When Videogames Publishers Go 'Street'
Thanks to 1UP/OPM for its article discussing what they describe as the 'thugging' of the videogame industry, referencing games such as Def Jam Fight for NY and Midnight Club 3: Dub Edition. The piece suggests: "Whether it was established franchises morphing into more streetwise versions of their former selves or new franchises emerging wearing their hip-hop influences on their sleeves, it was clear that the urban lifestyle is being embraced by developers and publishers alike." Marc Ecko argues "I think the problem is that the games industry is generationally nostalgic", and Steve Allison of Midway charges: "The guys bitching about this new trend are inching up on 35 years old, and they grew up on old-school gameplay.
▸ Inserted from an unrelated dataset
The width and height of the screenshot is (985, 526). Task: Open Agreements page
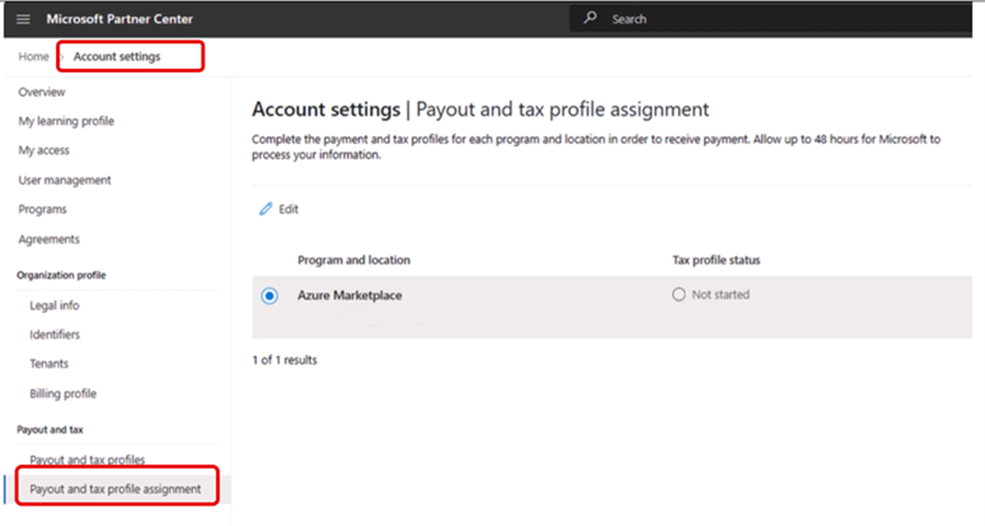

They're a very vocal bunch, but they're just not the market anymore."
I'm 18, I was playing the old games,I remember pacman on my first console, I remember mario and I remember Sonic.
I'am the key market and I can't stand this "ghetto" crap. Give me greenhill Zone music over some crappy new rapper who acts like he grew up in Iraq rather then got mass produced by a record company.
Games are becomingtoo mainstream so they are dumbing them down and aiming them at people who may as well just buy a CD player and stop butchering something us real gamers adore.
I like muppets.
Most successful criminals are geeks. Most thugs go do jail. The goal is to be a successful criminal. There is no right and wrong as long as you don't get caught.
People don't exist to serve systems, systems exist to serve people.